Population growth
The primary focus of Boundary County Farm Bureau is helping educate the county’s youth through farm and ranch programs such as FFA and 4-H.Increasingly, though, farmers and ranchers in Idaho’s most northern county are thinking of ways to educate the newcomers flocking to the area about agriculture.
“There are a lot of new people here who know nothing about agriculture and so far we haven’t done much to reach them, but we know we need to do something to educate these people about agriculture, too,” says Elizabeth Wood, who owns and operates a cattle operation near Naples and is a member of the BCFB board of directors.

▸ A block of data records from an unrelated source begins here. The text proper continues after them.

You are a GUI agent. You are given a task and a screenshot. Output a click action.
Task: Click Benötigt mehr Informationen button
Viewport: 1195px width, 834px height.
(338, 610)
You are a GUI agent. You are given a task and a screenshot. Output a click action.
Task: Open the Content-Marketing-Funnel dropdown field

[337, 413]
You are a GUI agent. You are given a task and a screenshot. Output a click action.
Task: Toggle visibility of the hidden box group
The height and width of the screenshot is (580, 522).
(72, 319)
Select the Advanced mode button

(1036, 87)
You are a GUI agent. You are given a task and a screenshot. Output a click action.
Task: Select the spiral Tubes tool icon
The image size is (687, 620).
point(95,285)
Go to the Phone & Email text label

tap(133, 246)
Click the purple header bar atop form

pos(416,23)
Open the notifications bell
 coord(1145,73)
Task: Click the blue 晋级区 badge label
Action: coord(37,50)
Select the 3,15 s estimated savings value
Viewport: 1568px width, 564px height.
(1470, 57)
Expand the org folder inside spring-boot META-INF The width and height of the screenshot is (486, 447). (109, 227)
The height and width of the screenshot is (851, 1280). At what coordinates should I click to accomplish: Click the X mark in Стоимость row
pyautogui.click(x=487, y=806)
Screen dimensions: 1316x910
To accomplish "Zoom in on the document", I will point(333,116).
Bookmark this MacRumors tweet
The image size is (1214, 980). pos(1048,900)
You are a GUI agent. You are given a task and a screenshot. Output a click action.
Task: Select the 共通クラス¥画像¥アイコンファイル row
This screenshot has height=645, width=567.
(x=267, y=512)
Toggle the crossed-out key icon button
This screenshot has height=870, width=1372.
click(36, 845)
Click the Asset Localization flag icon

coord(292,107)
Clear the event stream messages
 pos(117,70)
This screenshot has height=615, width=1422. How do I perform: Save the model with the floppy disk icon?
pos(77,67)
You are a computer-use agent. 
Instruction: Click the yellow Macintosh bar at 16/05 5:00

Though the growth occurring in the county hasn’t reached the almost out-of-control levels seen in some other parts of the state, Boundary County is starting to experience accelerated growth, says Tom Daniel, who farms hay and wheat in Bonners Ferry.
“We’re seeing what for us is a large influx of people into the county and they’re coming from all over,” says Daniel, a member of Idaho Farm Bureau Federation’s board of directors.
“The price of property has skyrocketed as a result,” he adds. “That makes it hard to buy a piece of land to farm on because the value is way up.”
Daniel says the growth hasn’t caused major issues for the county’s agricultural industry yet, as it has in the Treasure Valley of southwestern Idaho, but it’s starting to get to that point.
“It’s definitely on our doorstep, coming,” he says.
Like most of northern Idaho, Bonners Ferry, the county’s largest city, has been discovered and people are moving into the area in droves, says Bob Smathers, IFBF’s regional field manager in North Idaho.
“Like Kootenai County to the south, land here is being gobbled up and developed,” he says. “This usually does not bode well for agriculture, but fortunately the pace of growth in Boundary County is not as crazy as in other areas in northern Idaho; but it is happening.”
As of right now, the Boundary County Farm Bureau’s big focus is on helping youth, Wood says.